• **REQUIRED ACTION**
In the data below, find every line with the string "Given" and pull it out.

• **Stored records**
- Opening Delimiter -

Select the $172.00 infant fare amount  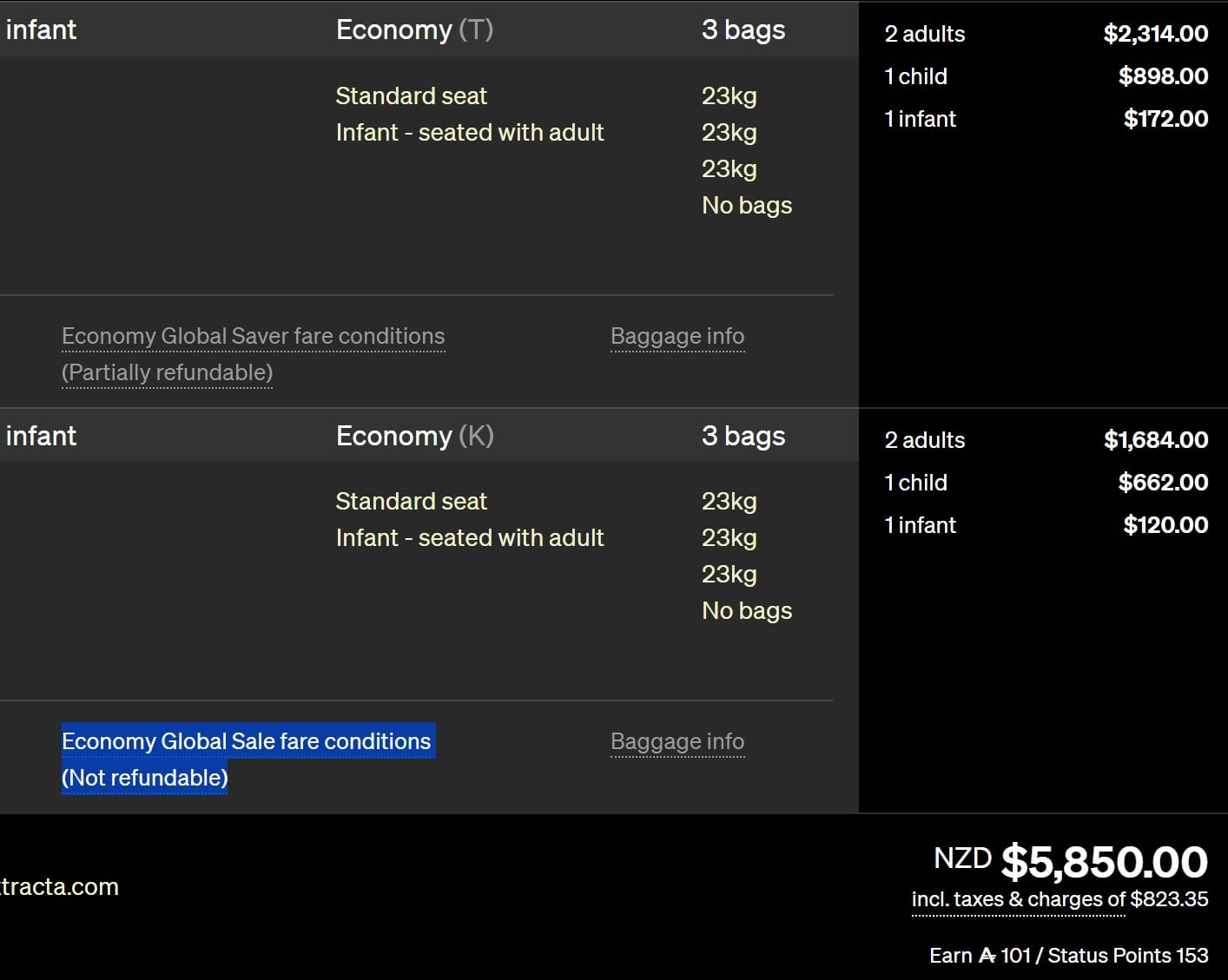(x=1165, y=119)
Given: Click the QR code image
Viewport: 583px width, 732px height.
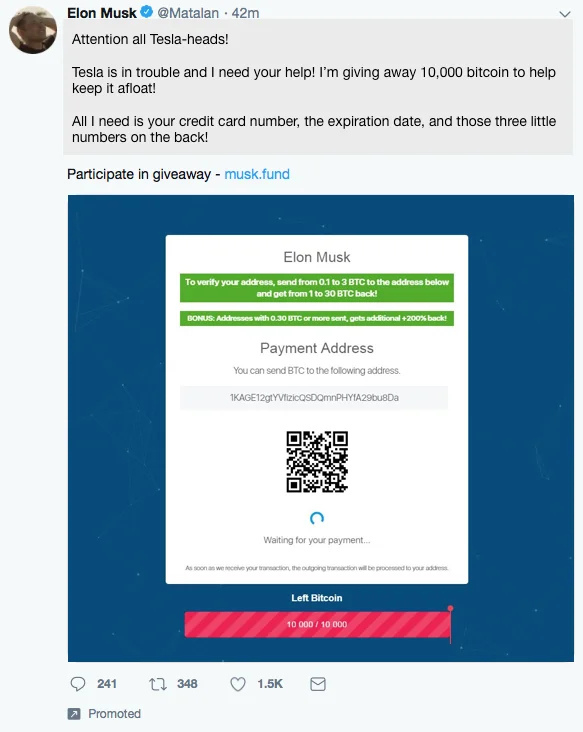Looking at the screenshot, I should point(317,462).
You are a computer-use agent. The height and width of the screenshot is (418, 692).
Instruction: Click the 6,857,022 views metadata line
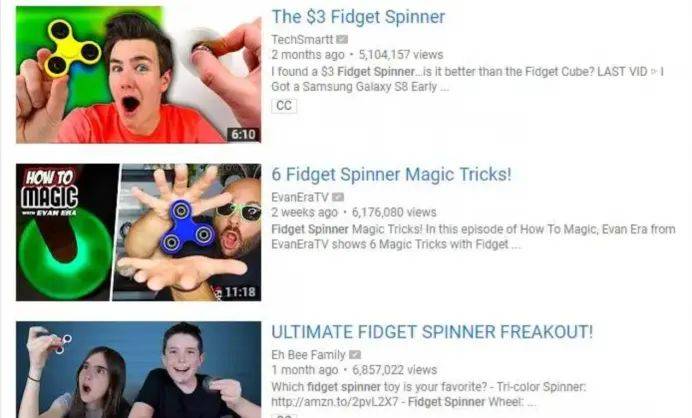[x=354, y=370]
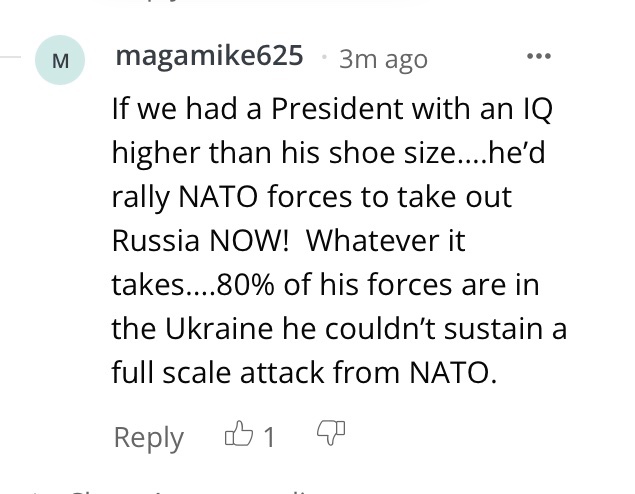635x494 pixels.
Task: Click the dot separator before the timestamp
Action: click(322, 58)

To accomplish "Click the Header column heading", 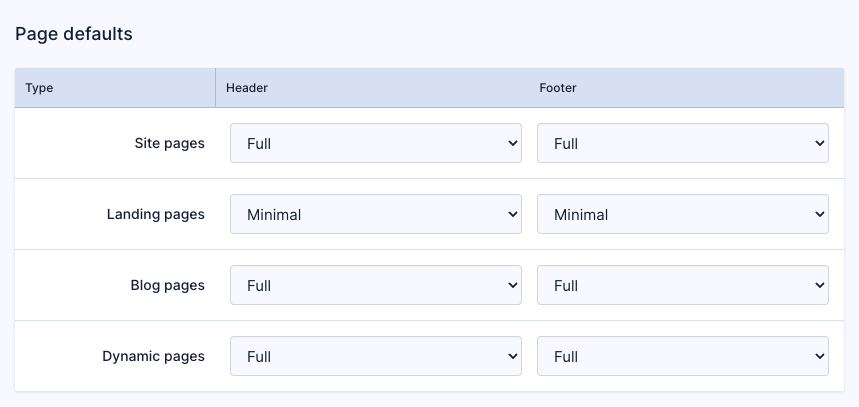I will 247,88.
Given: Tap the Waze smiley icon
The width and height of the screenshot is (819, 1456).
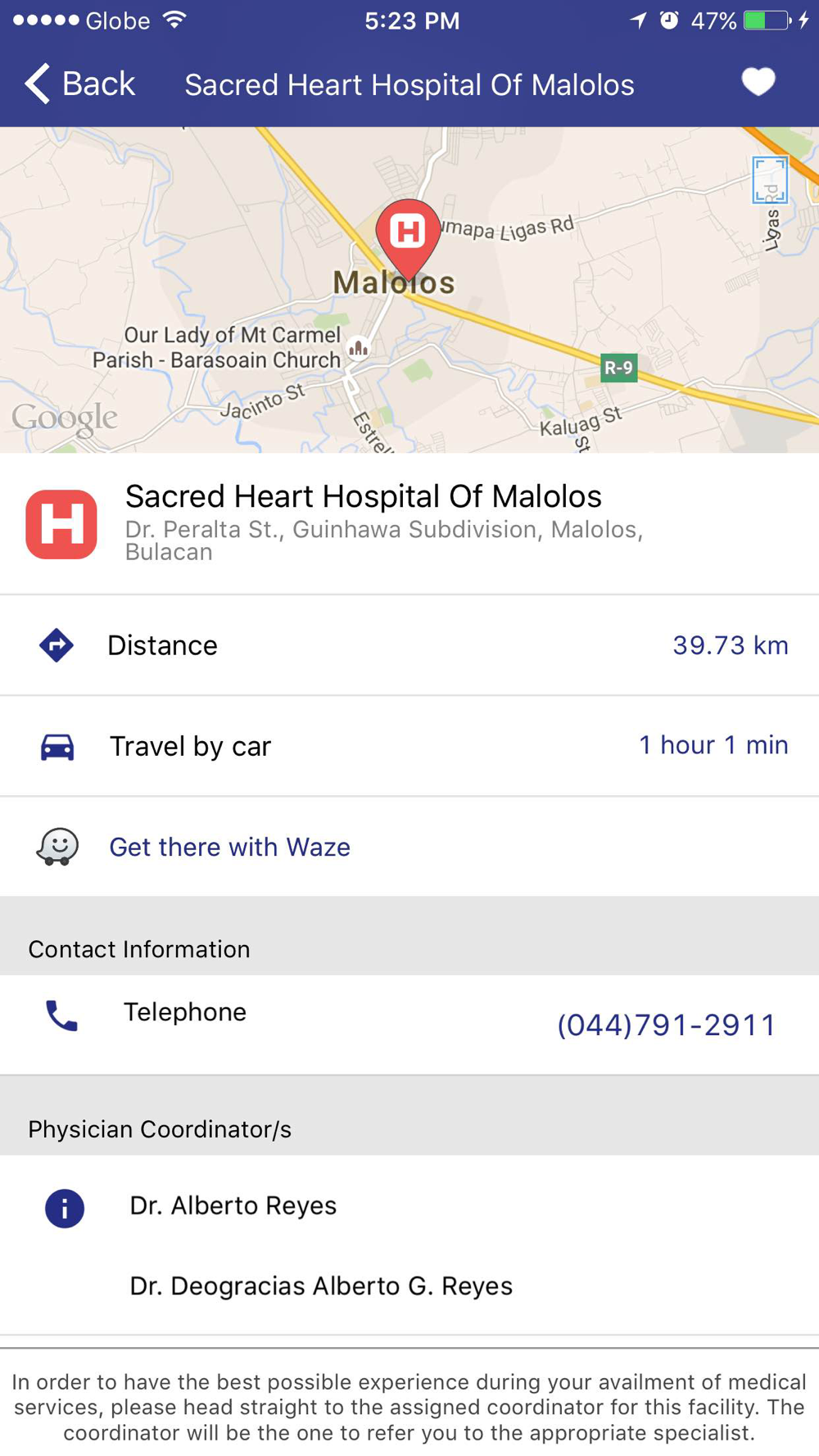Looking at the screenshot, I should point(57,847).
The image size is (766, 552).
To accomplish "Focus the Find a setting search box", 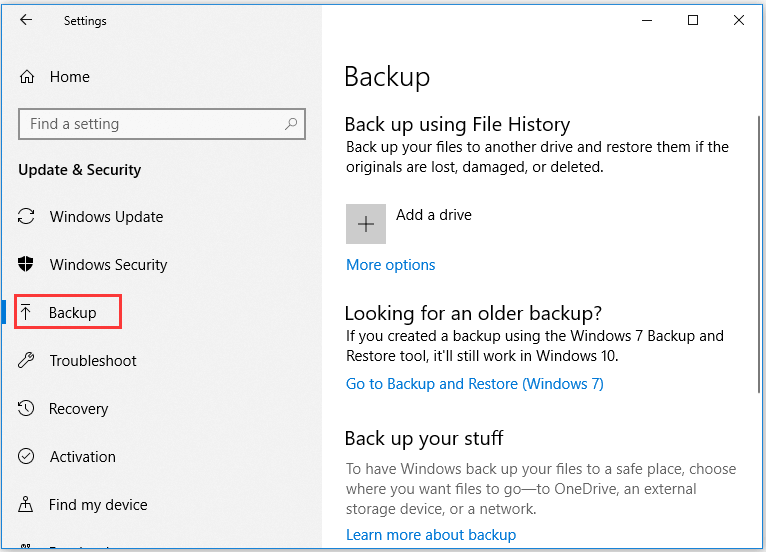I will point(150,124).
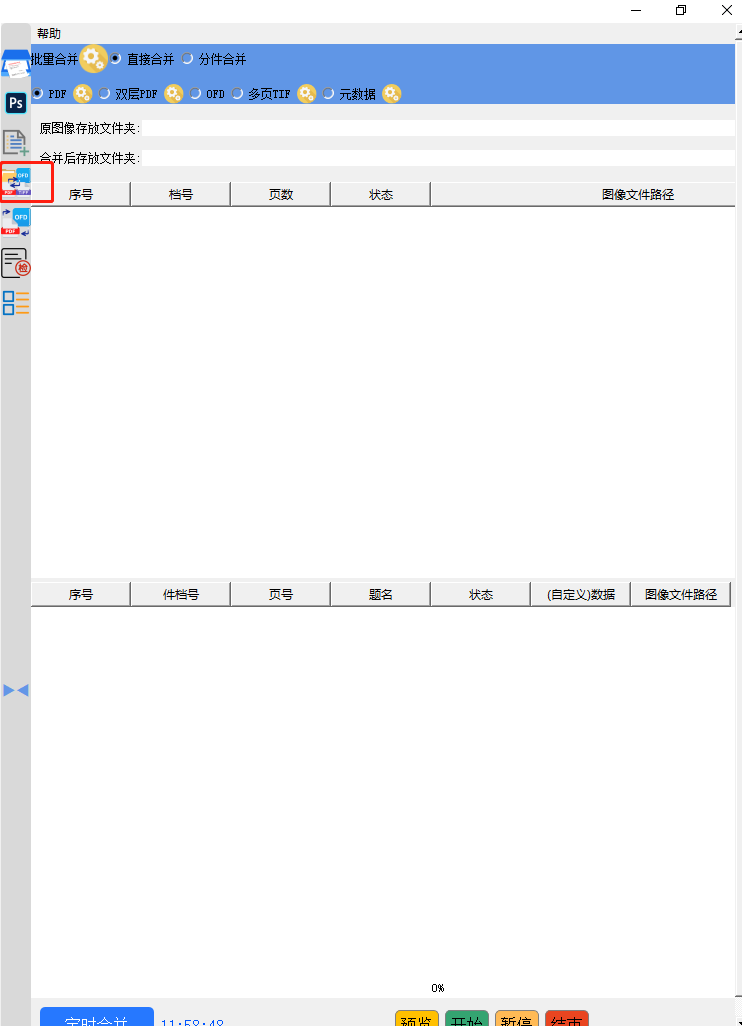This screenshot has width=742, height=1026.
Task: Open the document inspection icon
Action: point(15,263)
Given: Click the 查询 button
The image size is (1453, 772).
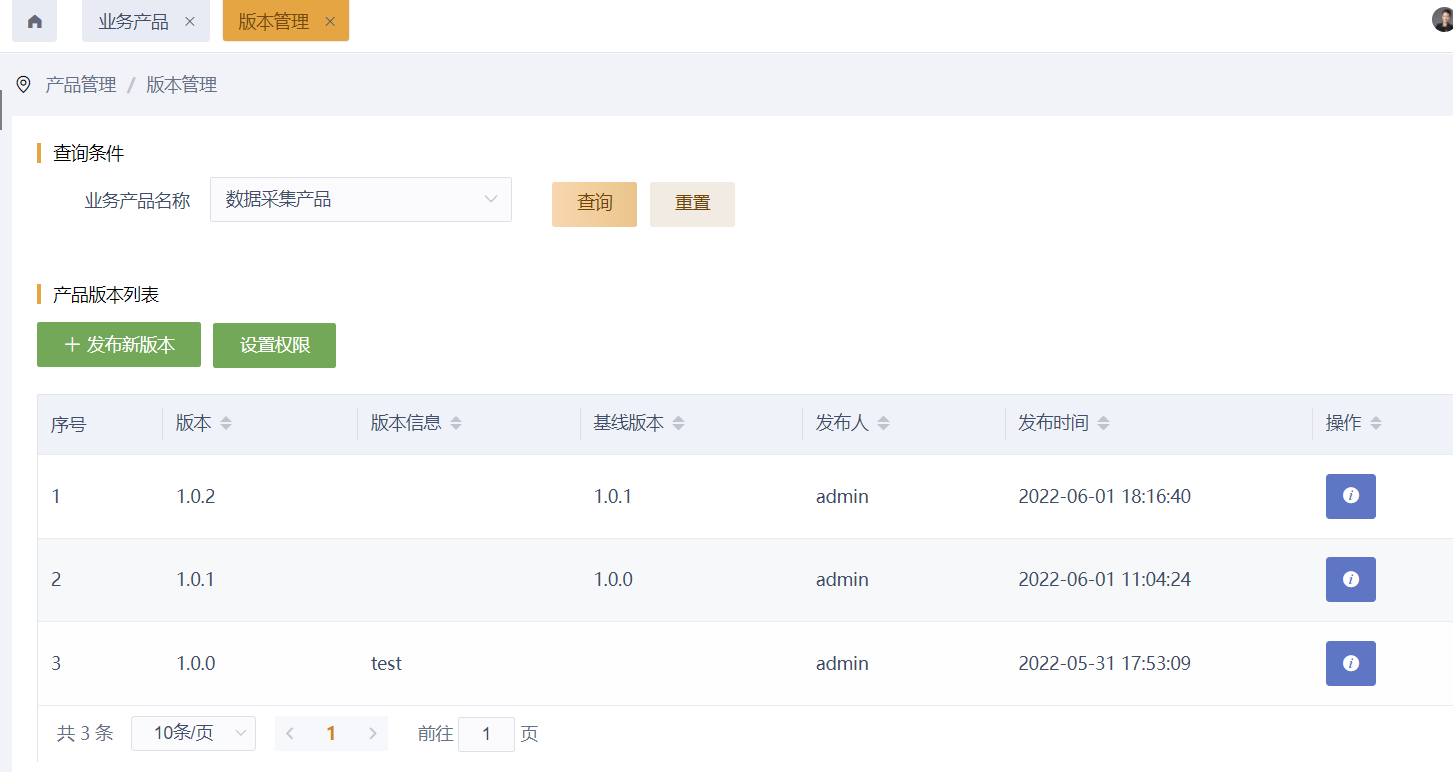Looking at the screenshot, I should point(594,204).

- Closing Delimiter -

• **RESPONSE TO THIS EXERCISE**
Given: Click the QR code image
Given: Tap the Waze smiley icon
Given: Click the 查询 button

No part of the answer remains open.